CodePudding user response：

One performance optimization in your training loop is using the call method of a model instead of calling predict, and wrapping it with tf.function. predict is good for batch inference, but there is some overhead, and for single samples, call will likely be faster. Some more details about this difference can be found here. For your purposes, how it might be modified could be:

class DQNAgent(object):

    def _build_pos_model(self): # compile the DNN
        # create the DNN model
        dnn = self.create_pos_dnn()
        
        opt = Adam(learning_rate=self.learning_rate) #, decay=self.epsilon_decay)
        dnn.compile(loss="categorical_crossentropy", optimizer=opt, metrics=['accuracy'])
        dnn.call = tf.function(dnn.call)
        
        return dnn

Then change every call of self.model_uav_pos.predict(..) and self.target_model_uav_pos.predict(...) to self.model_uav_pos(...) and self.target_model_uav_pos(...), respectively.

Further potential optimizations could be to JIT compile the TF function buy supplying jit_compile=True to the tf.function wrapper e.g;

dnn.call = tf.function(dnn.call, jit_compile=True)

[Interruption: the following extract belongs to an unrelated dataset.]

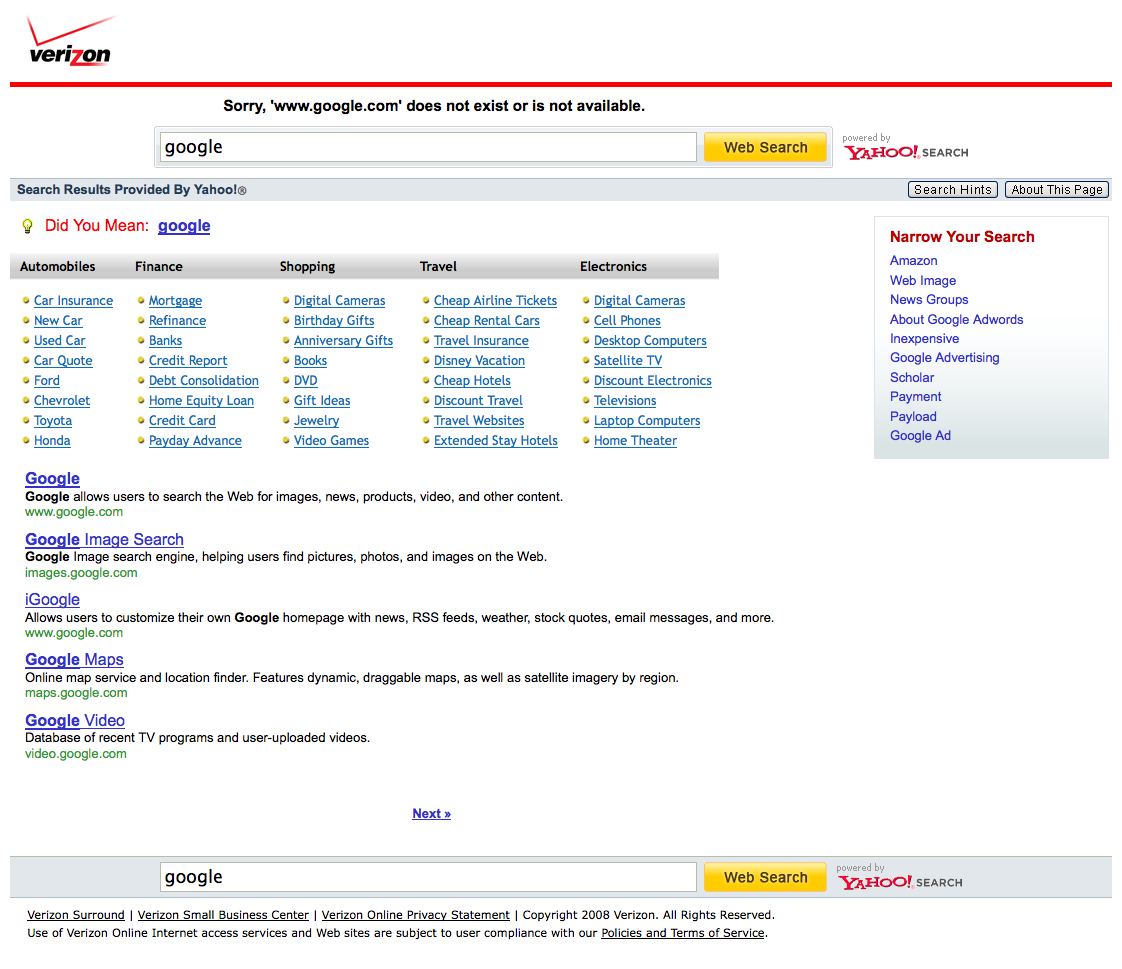Click the Verizon logo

CodePudding user response：

Utilizing a GPU (Graphics Processing Unit) will always make model training faster. You can follow these steps to train your model on a GPU:

How to Finally Install TensorFlow 2 GPU on Windows 10 in 2022:

Step 1: Find out the TF version and its drivers.
Step 2: Install Microsoft Visual Studio
Step 3: Install the NVIDIA CUDA toolkit
Step 4: Install cuDNN
Step 5: Extract the ZIP folder and copy core directories
Step 6: Add CUDA toolkit to PATH
Step 7: Install TensorFlow inside a virtual environment with Jupyter Lab

(Detailed instruction in the link above)

However, you can use Google Colab, as it has a GPU option that doesn't require you to do any installations. You can change the accelerator in colab settings: Runtime -> Change runtime type -> None/GPU/TPU.